Wang Ziyi, Huang Wenjing, Qi Zikang, Yin Shuolei
School of Materials Science and Engineering, Central South University of Forestry and Technology, Changsha 410004, China.
School of Mechanical and Intelligent Manufacturing, Central South University of Forestry and Technology, Changsha 410004, China.
Biomimetics (Basel). 2024 Dec 23;9(12):784. doi: 10.3390/biomimetics9120784.
Surface electromyography (sEMG) signals reflect the local electrical activity of muscle fibers and the synergistic action of the overall muscle group, making them useful for gesture control of myoelectric manipulators. In recent years, deep learning methods have increasingly been applied to sEMG gesture recognition due to their powerful automatic feature extraction capabilities. sEMG signals contain rich local details and global patterns, but single-scale convolutional networks are limited in their ability to capture both comprehensively, which restricts model performance. This paper proposes a deep learning model based on multi-scale feature fusion-MS-CLSTM (MS Block-ResCBAM-Bi-LSTM). The MS Block extracts local details, global patterns, and inter-channel correlations in sEMG signals using convolutional kernels of different scales. The ResCBAM, which integrates CBAM and Simple-ResNet, enhances attention to key gesture information while alleviating overfitting issues common in small-sample datasets. Experimental results demonstrate that the MS-CLSTM model achieves recognition accuracies of 86.66% and 83.27% on the Ninapro DB2 and DB4 datasets, respectively, and the accuracy can reach 89% in real-time myoelectric manipulator gesture prediction experiments. The proposed model exhibits superior performance in sEMG gesture recognition tasks, offering an effective solution for applications in prosthetic hand control, robotic control, and other human-computer interaction fields.

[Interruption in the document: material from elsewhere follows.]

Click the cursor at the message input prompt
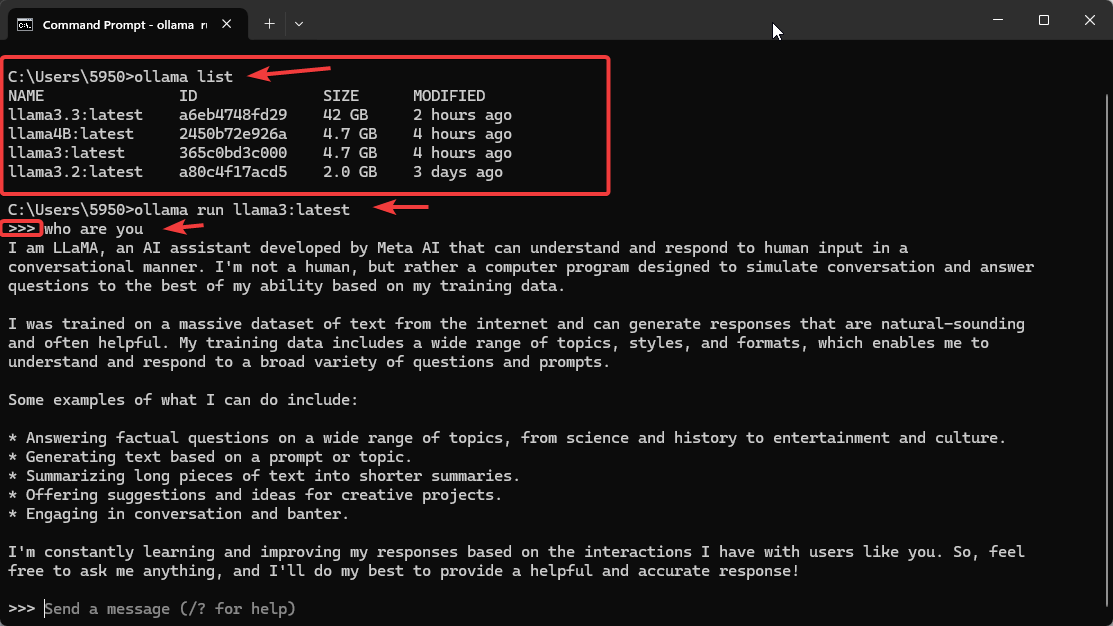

表面肌电图(sEMG)信号反映了肌肉纤维的局部电活动以及整个肌肉群的协同作用,使其在肌电操纵器的手势控制中很有用。近年来,深度学习方法因其强大的自动特征提取能力而越来越多地应用于sEMG手势识别。sEMG信号包含丰富的局部细节和全局模式,但单尺度卷积网络在全面捕捉这两者的能力上有限,这限制了模型性能。本文提出了一种基于多尺度特征融合的深度学习模型——MS-CLSTM(MS模块-ResCBAM-双向长短期记忆网络)。MS模块使用不同尺度的卷积核提取sEMG信号中的局部细节、全局模式和通道间相关性。集成了CBAM和简单残差网络的ResCBAM在减轻小样本数据集中常见的过拟合问题的同时,增强了对关键手势信息的关注。实验结果表明,MS-CLSTM模型在Ninapro DB2和DB4数据集上的识别准确率分别达到86.66%和83.27%,并且在实时肌电操纵器手势预测实验中的准确率可达89%。所提出的模型在sEMG手势识别任务中表现出卓越的性能,为假肢手控制、机器人控制及其他人机交互领域的应用提供了有效的解决方案。